California will retire its color-coded tiered reopening system and fully reopen its economy on June 15, provided that conditions in the state continue to improve, Gov. Gavin Newsom announced Tuesday.

Sectors included in the state’s reopening plan will be allowed to return to usual operations with “common-sense” public health policies in place, such as required masking, testing and vaccinations. The state does not have plans to lift its mask mandate.

“It is incumbent upon all of us to not announce, ‘mission accomplished,’ not put down our guard, but to continue that vigilance that got us where we are today,” Newsom said. “In America, we are seeing a bright light at the end of the tunnel.”

The date for a return to “business as usual” is welcome news for those aching to get back to pre-pandemic normalcy, though the plan is contingent on conditions in the state continuing to improve.

For the state to fully reopen its economy, vaccine supply must be sufficient for Californians 16 and older, and hospitalization rates must be stable and low. Though Newsom declined to offer numerical criteria for those two indicators, vaccination and case rates in the state are presently encouraging.

California has administered more than 20 million doses to date, and will expand vaccine eligibility to those 16 and over on April 15. In San Francisco, over 50 percent of the 16-and-older population has been vaccinated.

It will take some time for those in the April 15 expansion to get vaccinated, Newsom warned: “It’s going to extend perhaps over a month until we have the available supply. … On April 15, we don’t anticipate a substantial increase in available supply beyond what we are receiving this week,” he said.

Cases and hospitalizations are also declining in the state. Only 1,367 new cases were reported Tuesday, a steep decline from winter-surge highs that climbed to upwards of 40,000 cases a day. The state’s 14-day average for hospitalizations has also dropped steeply, falling from about 22,000 at the peak of the surge to under 3,000 over the last two weeks.

The set date for reopening is also welcome news for small business owners in the Mission, who have been hit hard by the pandemic, though a return to pre-pandemic business levels will likely take longer as residents readjust.

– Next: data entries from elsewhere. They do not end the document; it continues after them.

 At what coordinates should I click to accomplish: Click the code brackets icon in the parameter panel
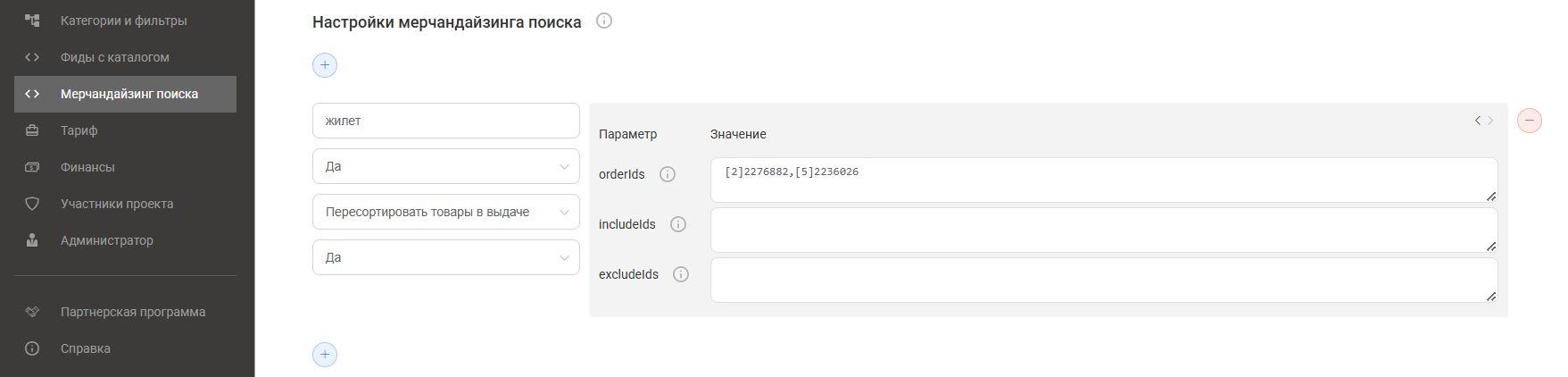pyautogui.click(x=1484, y=120)
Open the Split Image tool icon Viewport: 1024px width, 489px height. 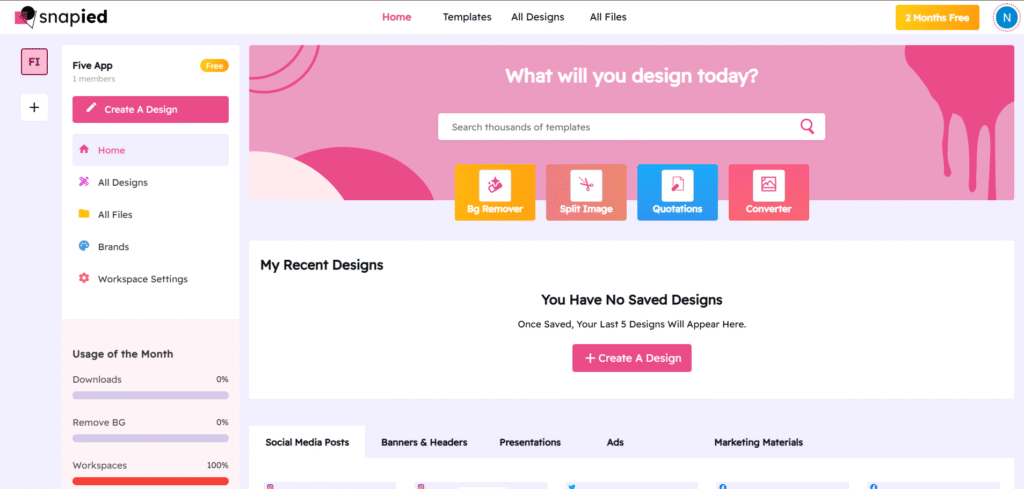point(586,185)
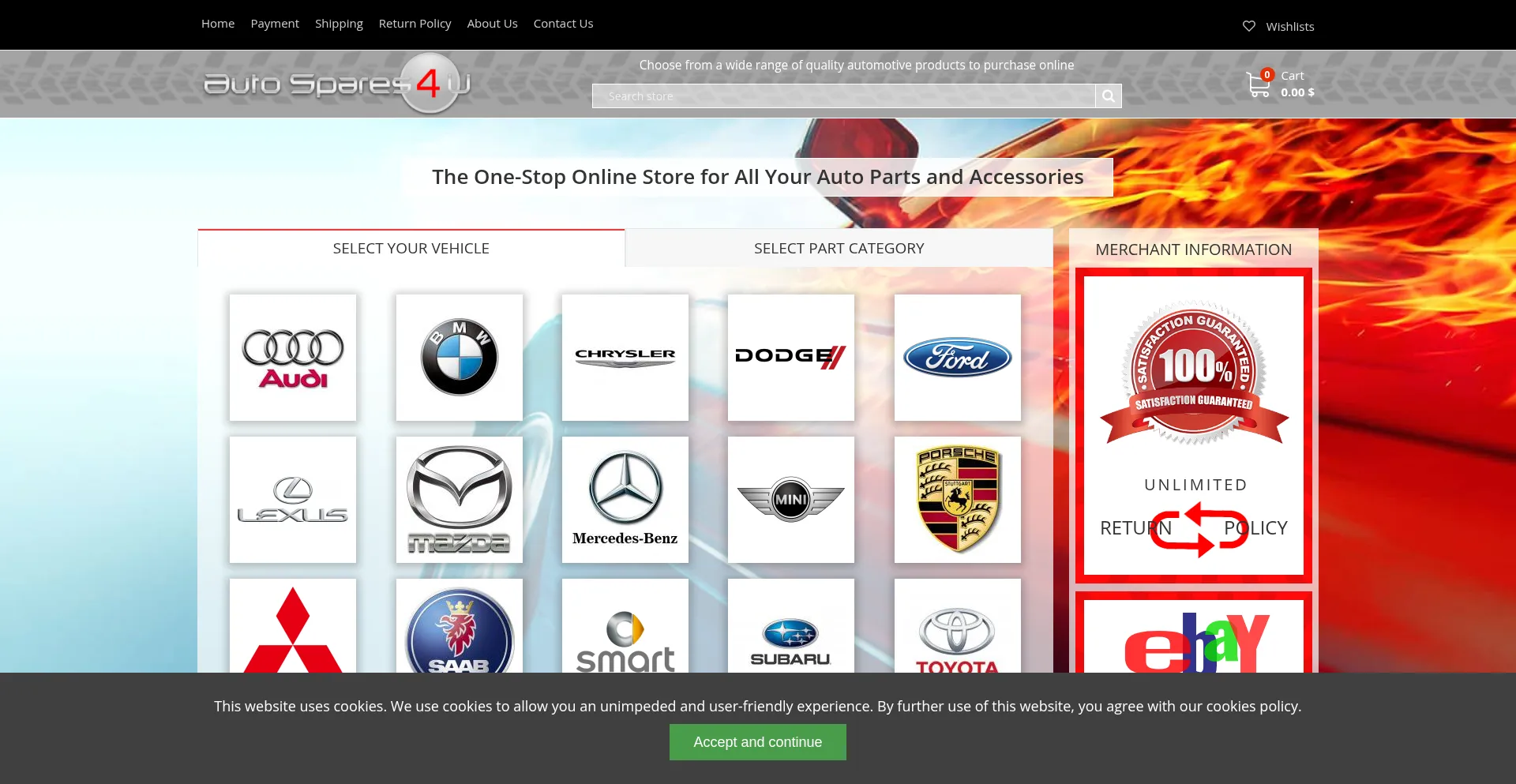Open the Unlimited Return Policy banner
Viewport: 1516px width, 784px height.
click(1193, 426)
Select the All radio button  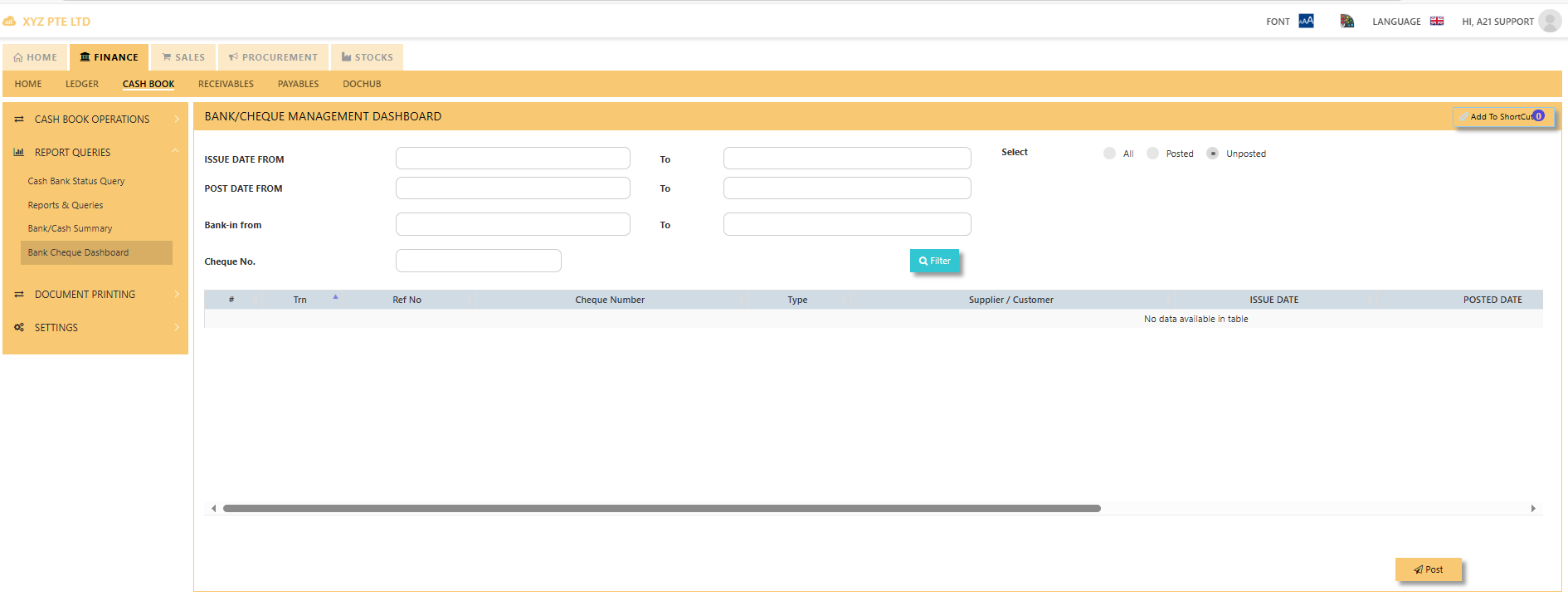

Carlos Martinez, a manager at Cafe La Taza, a restaurant on Mission and 21st streets, was excited to hear the news. He didn’t expect that a full reopening would arrive so soon. “April, May, June,” he ticked off on his fingers, counting the months that the cafe has to prepare for increased business come June 15.

“It’s definitely a readjustment; it will take some time,” he cautioned. “Everyone has been quarantined for a full year now.”

But the news is a good indication that things are getting better in the city.“Having people out more is going to help the neighborhood,” he said.